The city eventually stopped charging vendors to sell there.

The health department has long issued 3,100 mobile food-vending permits, which are renewable every two years and include 100 permits for veterans, disabled veterans and people with disabilities. It also issues an additional 1,000 seasonal permits and 1,000 permits for fruit and vegetable stands.

During the height of the virus outbreak in the spring, the city declared the vendors essential workers, and many of them remained in business. In some hard-hit neighborhoods — like Jackson Heights and Corona, both in Queens — food carts were crucial in providing meals, said Carina Kaufman-Gutierrez, deputy director of the nonprofit Street Vendor Project, which represents thousands of such sellers in New York.

More recently, vendors have taken another hit by losing business to the nearly 10,000 restaurants that have set up outdoor seating, she said, adding that the sellers were already reeling because they could not obtain virus-related government relief for their businesses.

Rossi said he survived the past five months on Social Security and military pension payments.




He entered the industry by building hot dog carts in the 1980s and gradually bought some 500 cart permits, which he leased to individual vendors. He bought a house in Greenwich, Connecticut, and enjoyed an empire worth millions. Then the city cracked down on multiple permit holders in the 1990s to make licenses available for individuals and revoked all but one of his permits, the mobile food-vending license he still holds.

He jokes that he has gone “from rags to riches to below rags.” After being told by authorities several years ago that he could no longer sleep in his cart, he began spending most nights stretched out across the front seats of his white van parked nearby.

Rossi’s carts stand side by side. He operates one, and his daughter Elizabeth, also a disabled Marine, holds a permit for the other. Rossi watches the spot as a helper rushes one cart at a time for a quick cleaning.

The only time he moves them both, he said, is for the annual celebrity-stocked Met Gala, and even then, the carts are back in position not long after the last limousine departs.
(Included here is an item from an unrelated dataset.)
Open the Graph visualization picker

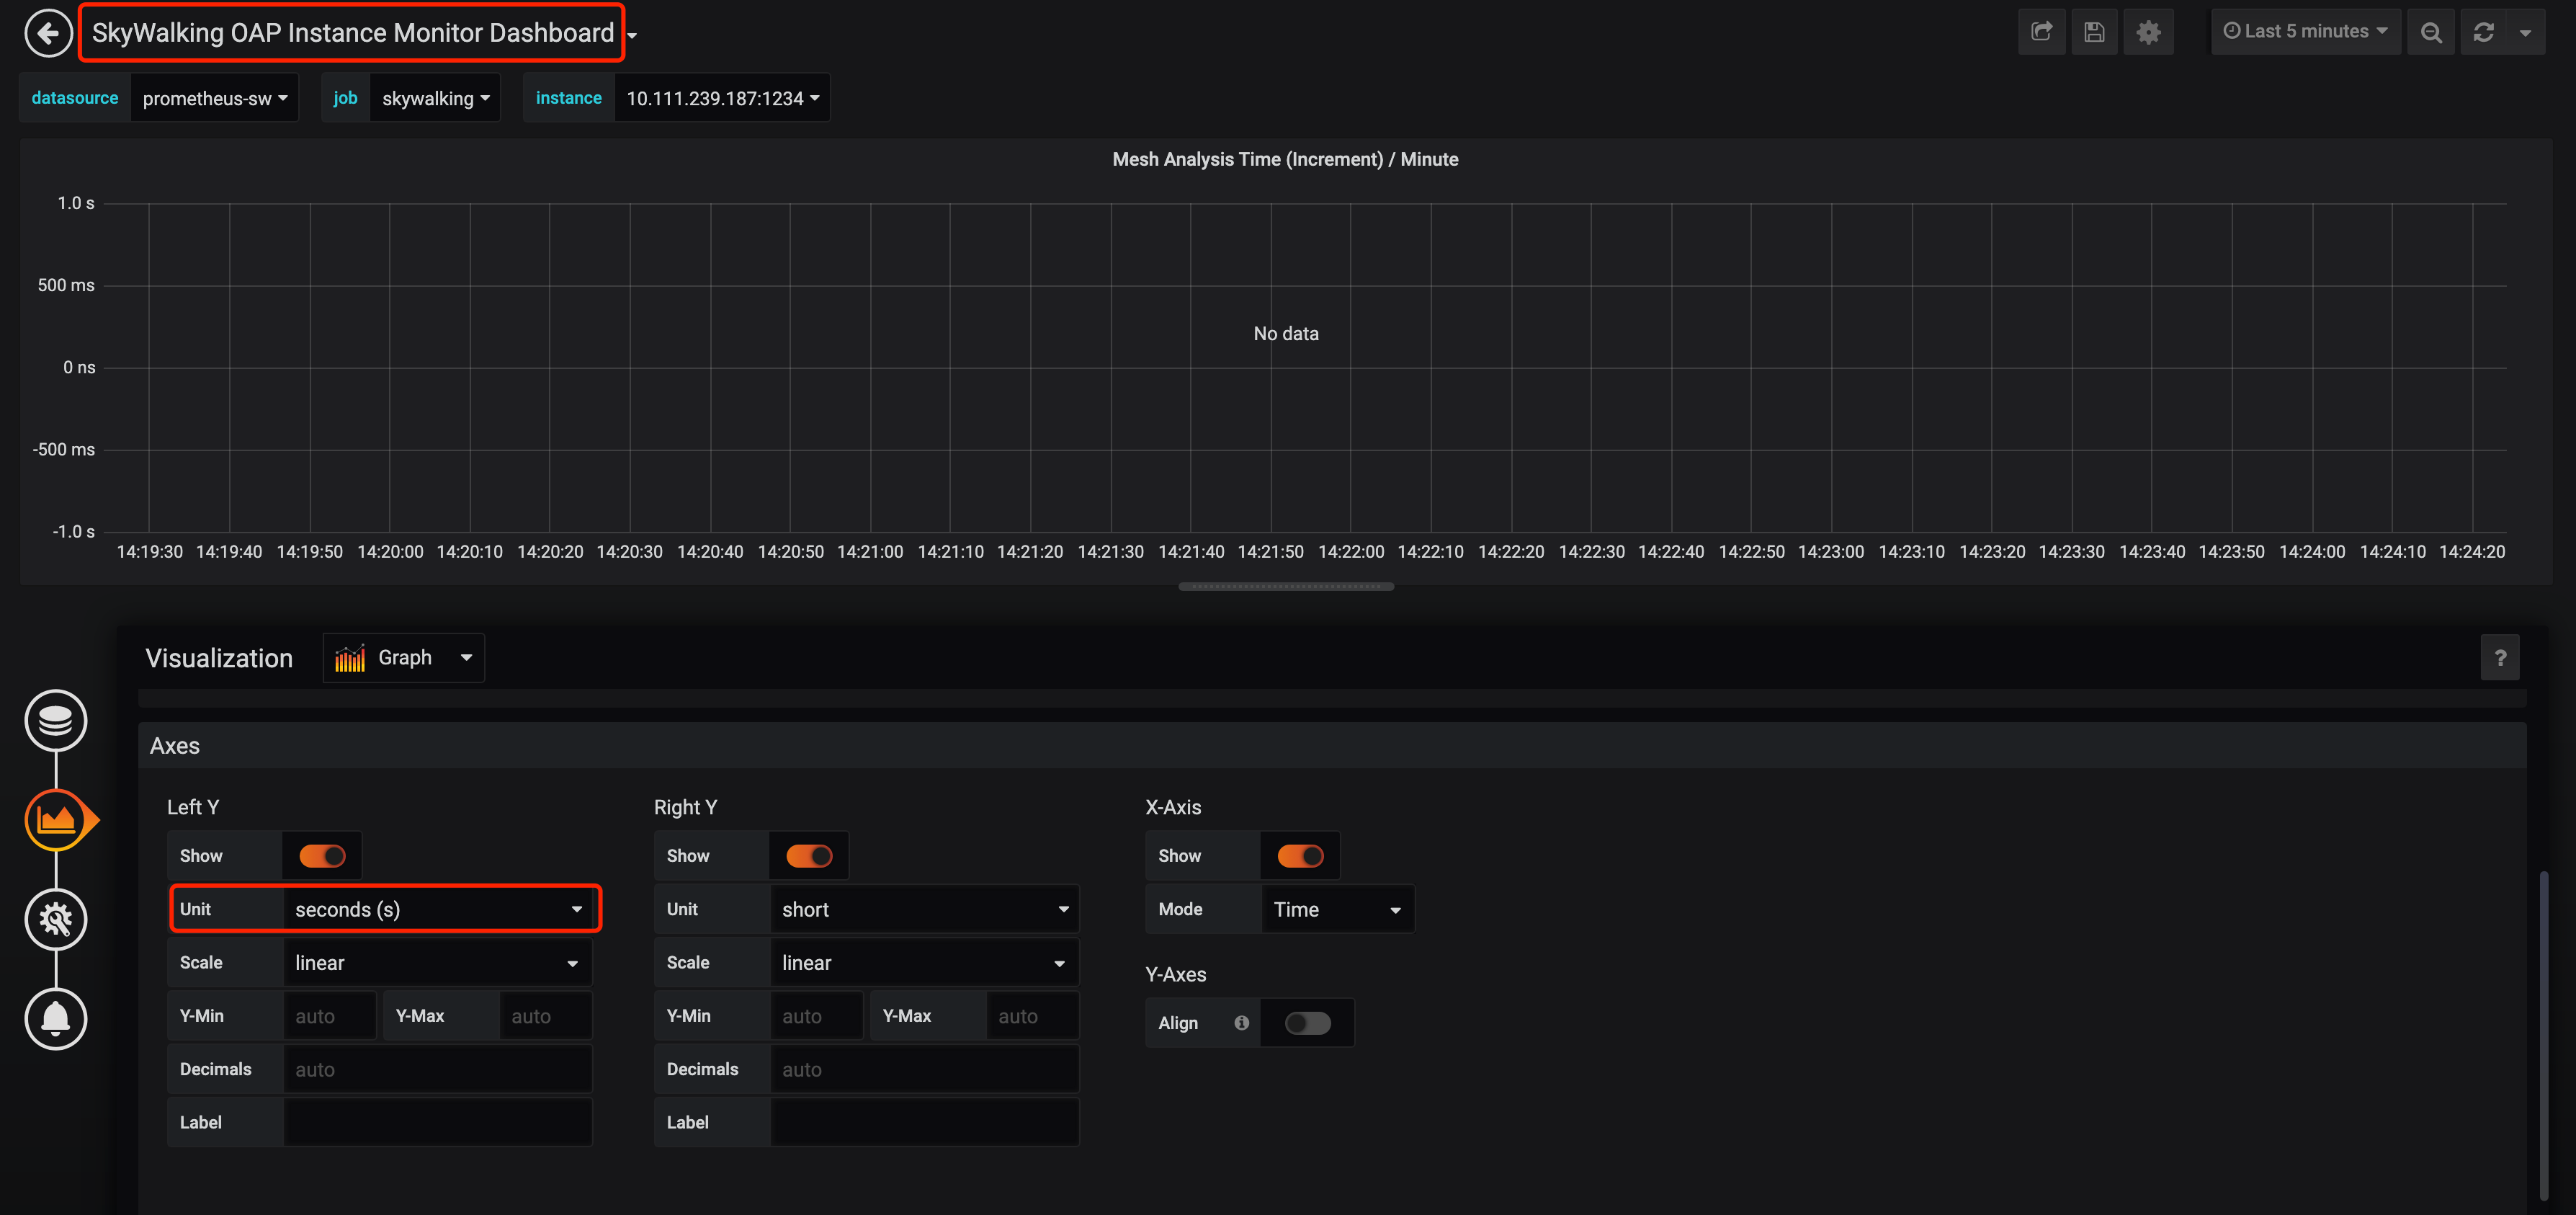[404, 658]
Through sheer tenacity, Rossi claimed his curbside location. He spent nights in jail, he said, and prepared his own legal briefs to defend his claim: that his right to vend there, without paying the city, stemmed from an arcane state law dating to the Civil War that allowed veterans free vending permits.

Rossi said that he argued in court that the state law overruled city regulations and allowed him to vend in areas that would otherwise be off-limits.

The city did not immediately respond to requests for comment.

New York City food vending battles can be intense, and some of the most severe ones have played out in front of the Met.

After Rossi challenged the city’s enforcement, other veteran-operated carts also began vending outside the museum. At the height of the vending wars in 2014, the area was swamped with nearly 30 vending carts, creating a smoky maze in front of the museum.

Eventually, the city thinned the herd to fewer than 10, citing limits on available curb space.

Among the few people sitting on the museum’s steps early this week were John Noble Barrack, 27, and Brooke Shapiro, 29. Both are out-of-work actors.

“The food carts are part of the street culture of New York, and it’s exciting to see that coming back,” said Noble Barrack, who has found temporary work organizing a crew that takes temperatures of visitors before they enter the Met.

Shapiro, who has found work in a medical office, said, “I know what they’re going through because our own industry is also so dependent on New York coming back.”

The hot dog king is also hoping for a comeback.

“We’ll see what happens this week,” Rossi said. “But I tell you, I think it’s going to be one tough winter, boy.”